PWRMNSTR on Soundcloud: https://soundcloud.com/pwrmnstr
Monday, September 2, 2013
s is for sky burial
Sky Burial -- PAS THE SARVERING GALLACK SEAS AND FLAMING NEBYUL EYE [Obfuscated Records]
Sky Burial's latest release, with a cryptic title taken from a line in Russell Hoban's dystopian novel RIDDLEY WALKER, builds on the expansion of sound and ideas found on the previous release THERE I SAW THE GREY WOLF GAPING. Spearheaded by Michael Page and originally intended as a dark-ambient counterpart to his industrial / noise project Fire In The Head, Sky Burial's sound has gradually morphed over the years into something far more complex than mere dark ambient drone, a notion made obvious by the first track, "Na Fir Ghorm," which announces itself with a burst of keyboard notes swaddled in ping-pong delay and a scratchy rhythm that eventually resolves into long keyboard drones and a synth-driven sound reminiscent of early Tangerine Dream.

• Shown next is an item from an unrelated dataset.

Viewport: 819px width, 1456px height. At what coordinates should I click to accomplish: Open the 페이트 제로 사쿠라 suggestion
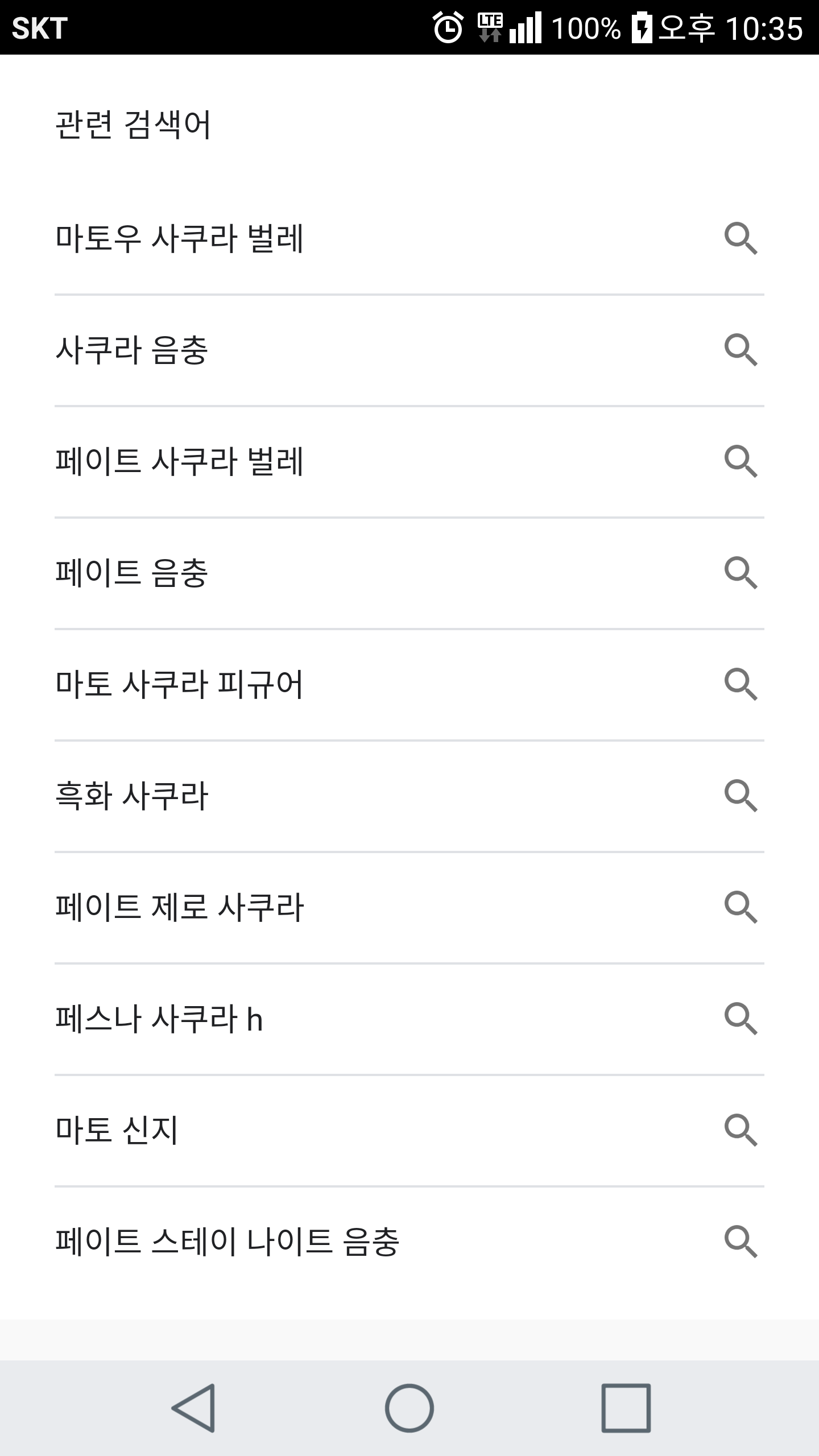pyautogui.click(x=180, y=907)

Piper Craig McFarlane and Nocturnal Emissions sound-sculptor Nigel Ayers also contribute to the sonic tapestry, which winds and unfolds into layers of sound that rise and fall against the bedrock drone. The title track, whose drone center is leavened with cryptic sounds from Page and several collaborators (John Balistreri of Slogun and Self, Pentti Dassum of Umpio and The Kali Ensemble, and the mysterious Stargazer's Assistant), is a bit closer to Sky Burial's original aesthetic -- plenty of unearthly sounds processed from unidentifiable sources, some rhythmic and some textural, all flowing through and around a dark cosmic drone.

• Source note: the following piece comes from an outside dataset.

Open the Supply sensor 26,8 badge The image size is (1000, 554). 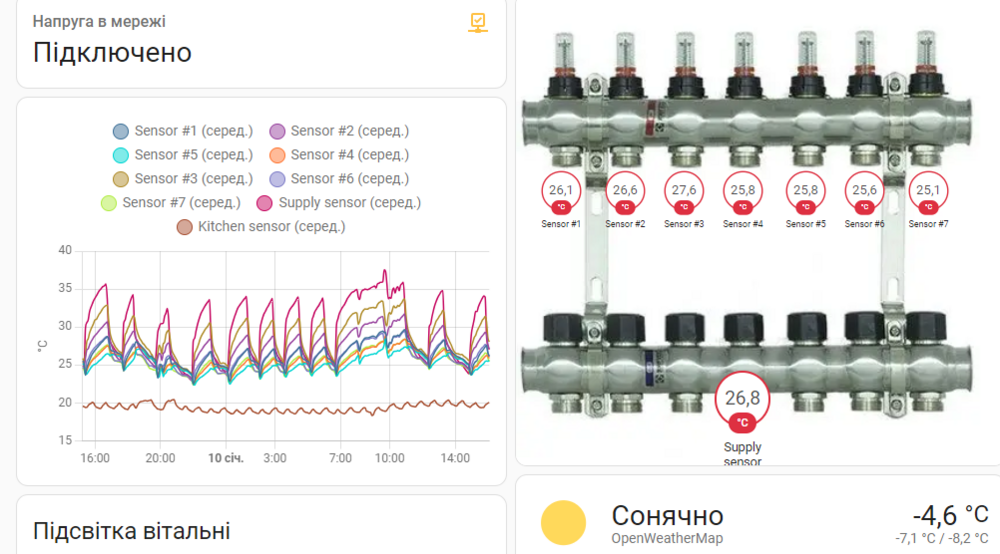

The next two tracks -- "Vessel" and "The Longest Day Heralds The Darkness To Follow" -- take up the bulk of the album, with each one in the neighborhood of twenty minutes. "Vessel" begins with deep, bleak drones from the blackest realms of space, but that ominous sound is eventually augmented by elements of sparse, clattering percussion and high-pitched keyboard wailing, then by looped cyclotron sounds and a wide variety of shifting keyboard textures that keep the lengthy piece from ever becoming static. The next track continues the motif of the interstellar drone, but adds more rhythmic elements and an edgier sense of dissonance, along with intermittent explosions of sound just to keep you on your toes. The final track, "Fuligin Cloak," is a stacked ensemble of keyboard drones constructed with assistance from Andrew Grant (aka The Vomit Arsonist, whose name conjures up images you would probably never wish to have floating around in your skull). Those majestic drones are peppered with the audio equivalent of cosmic stardust, and the sound that results is as elegiac as they are haunting.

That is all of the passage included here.